WORK TO COMPLETE => Please quote exactly the lines below from the line containing "[button] (87, 1965)" to the line containing "[button] (88, 1891)", both lines included, and nothing else.

SUPPLIED ENTRIES =>
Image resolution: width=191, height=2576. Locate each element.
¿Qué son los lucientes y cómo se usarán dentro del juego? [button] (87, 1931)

==

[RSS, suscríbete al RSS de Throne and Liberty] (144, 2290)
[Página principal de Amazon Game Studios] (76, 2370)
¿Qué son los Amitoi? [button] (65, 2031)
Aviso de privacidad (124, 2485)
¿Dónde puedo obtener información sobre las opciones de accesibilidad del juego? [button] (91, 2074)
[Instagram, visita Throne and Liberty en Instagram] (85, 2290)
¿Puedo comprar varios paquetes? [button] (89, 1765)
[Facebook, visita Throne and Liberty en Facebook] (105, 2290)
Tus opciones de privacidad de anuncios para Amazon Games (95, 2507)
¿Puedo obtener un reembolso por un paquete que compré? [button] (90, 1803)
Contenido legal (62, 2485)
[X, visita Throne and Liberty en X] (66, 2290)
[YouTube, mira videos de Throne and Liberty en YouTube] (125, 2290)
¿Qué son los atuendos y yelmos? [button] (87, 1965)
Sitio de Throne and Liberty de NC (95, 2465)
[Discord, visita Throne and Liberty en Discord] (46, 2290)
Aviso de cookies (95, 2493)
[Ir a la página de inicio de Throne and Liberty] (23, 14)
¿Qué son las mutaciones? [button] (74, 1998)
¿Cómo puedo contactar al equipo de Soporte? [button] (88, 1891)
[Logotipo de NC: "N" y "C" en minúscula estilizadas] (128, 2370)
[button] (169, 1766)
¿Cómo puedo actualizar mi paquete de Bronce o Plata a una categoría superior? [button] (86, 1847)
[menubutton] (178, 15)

OUTPUT OF THE EXERCISE =>
¿Qué son los atuendos y yelmos? [button] (87, 1965)
Sitio de Throne and Liberty de NC (95, 2465)
[Discord, visita Throne and Liberty en Discord] (46, 2290)
Aviso de cookies (95, 2493)
[Ir a la página de inicio de Throne and Liberty] (23, 14)
¿Qué son las mutaciones? [button] (74, 1998)
¿Cómo puedo contactar al equipo de Soporte? [button] (88, 1891)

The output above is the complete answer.